Everyday I find it harder and harder to stay afloat in the weight loss game. I am making a little progress though. But, I still have my downfalls.
One of my biggest weaknesses is sweets. I haven't figured out how to beat that demon yet. I am so addicted to it, that I find myself making excuses to justify eating it. I find myself standing in front of the vending machine in the break room, struggling to decide which piece of junk food to eat. Should it be the M&M's or the snickers, or even better yet, the Oreo cookies. Normally it's the M&M's, my favorite. And I think the biggest reason I eat it is out of either boredom, or I am reaching for a comfort food. And chocolate has always been a favorite comfort food.
At least this week I have only indulged in 1 mini bag of popcorn. Another favorite of mine. Especially when I go to the movies.
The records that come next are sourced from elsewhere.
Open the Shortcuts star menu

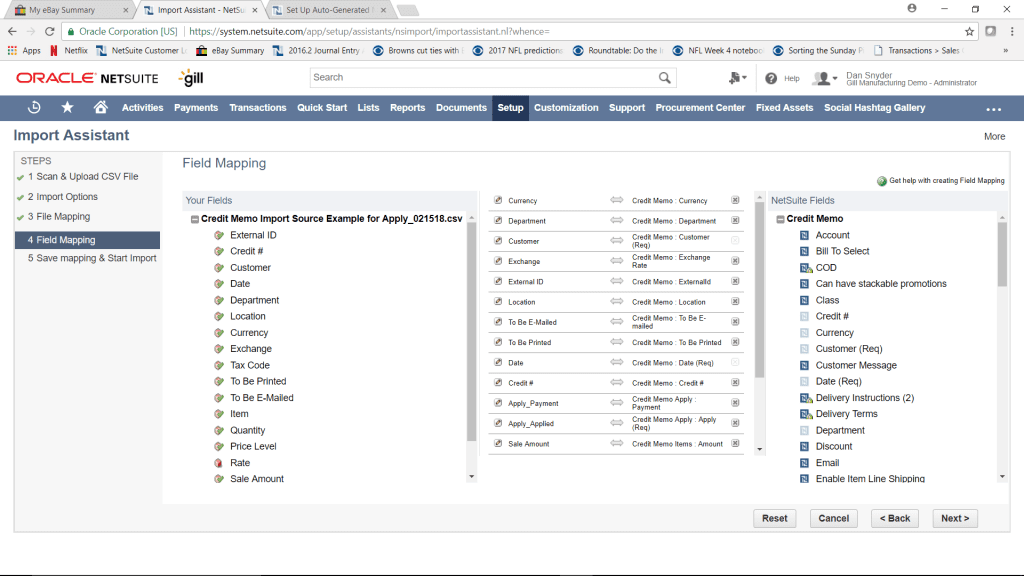pos(67,108)
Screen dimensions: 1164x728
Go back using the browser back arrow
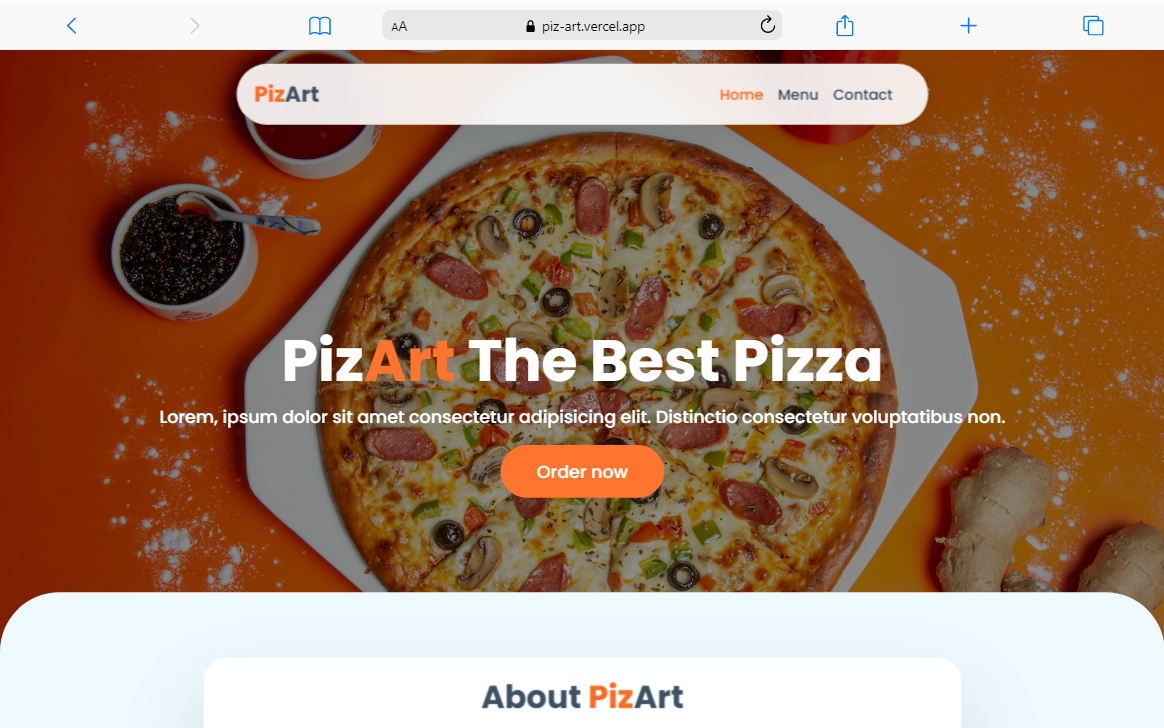tap(71, 26)
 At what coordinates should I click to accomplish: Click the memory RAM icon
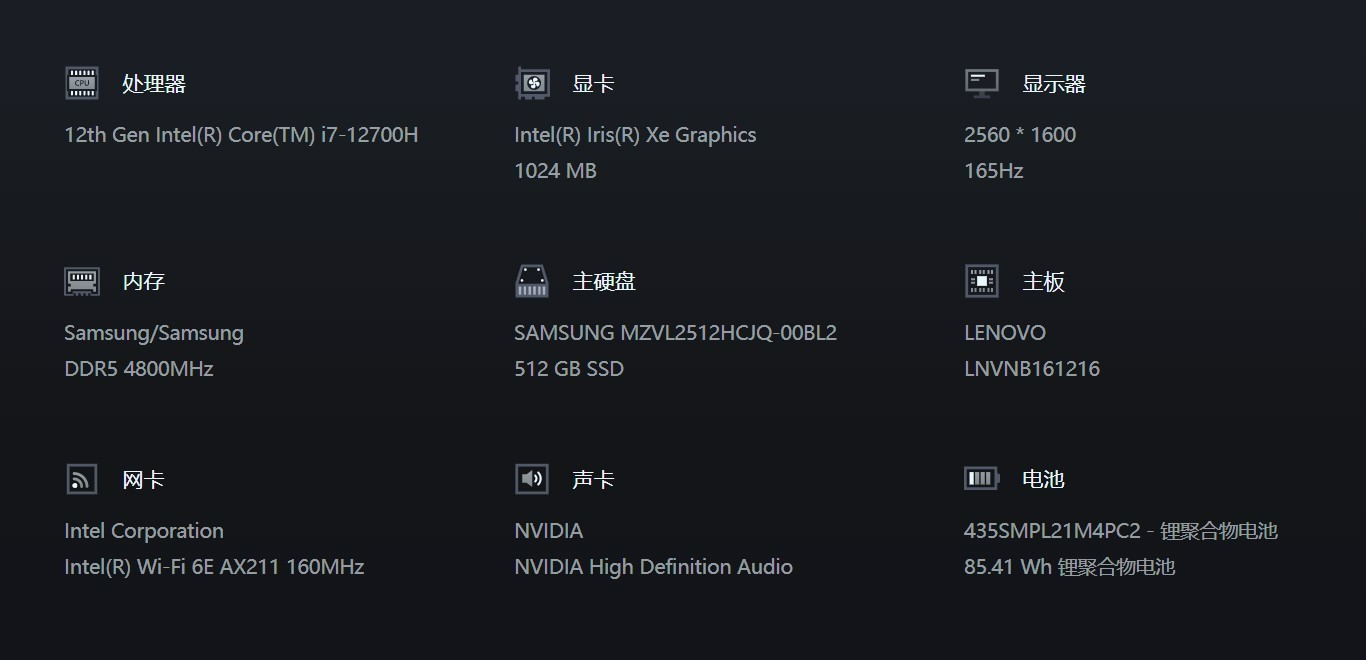(x=82, y=281)
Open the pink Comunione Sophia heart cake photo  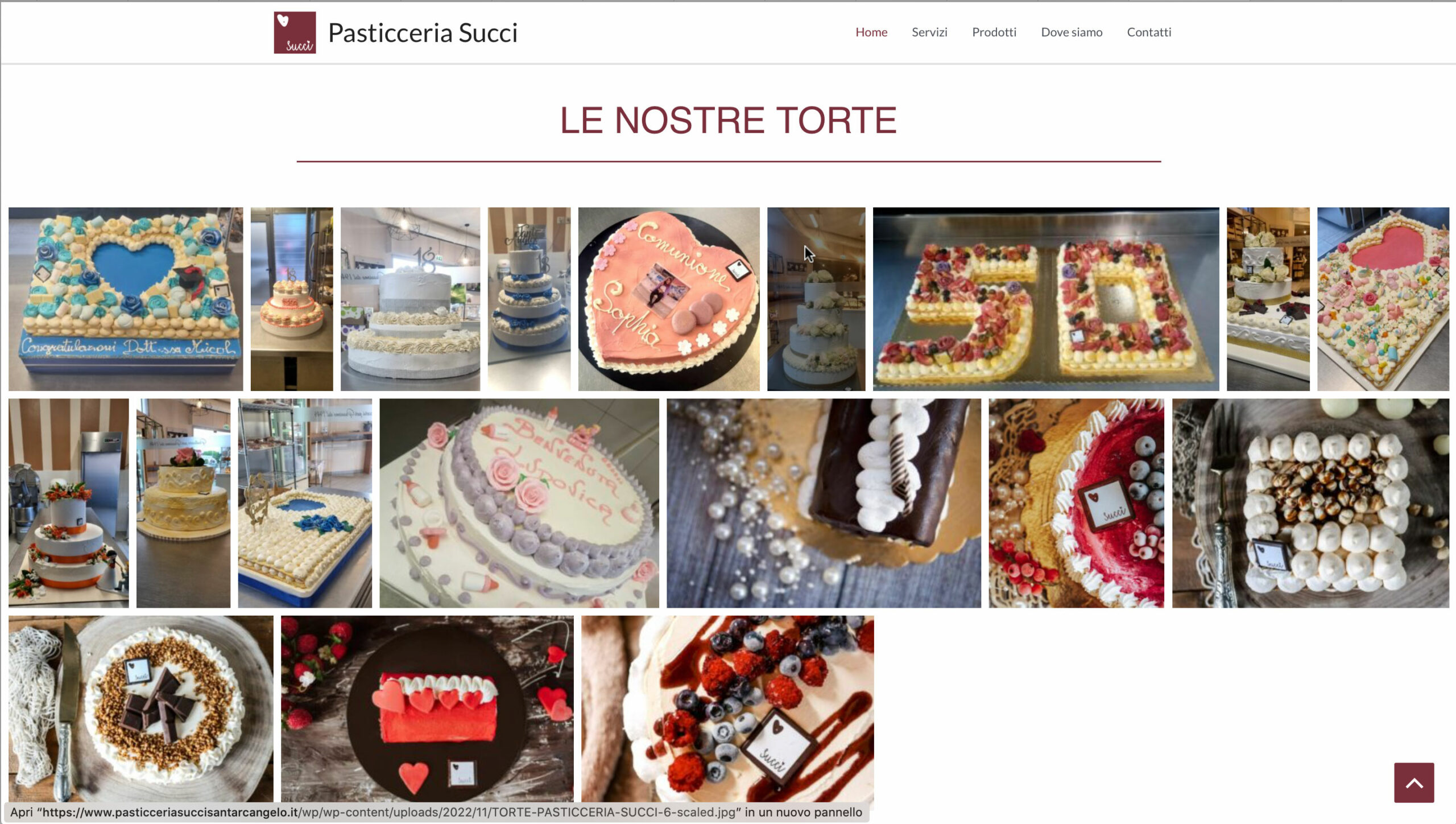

And in that case it is definitely mindless munching. Which as I already have figured out is a dangerous thing for me. I wish there was a way when I am at work to substitute for that strong desire to eat.
And of course, the kids and my husband don't help. The kids remind me everyday that I look as though I am 10 months pregnant. And then they beg me to make them a cake or cookies. Or my absolute favorite, my husband brings a bag of chips to bed with him every night. He eats in his sleep. I have never seen anything like it. Imagine the temptation to eat chips while in bed. The smell of then teasing your tastebuds. Hmmm...can you say tasty. I am hungry already.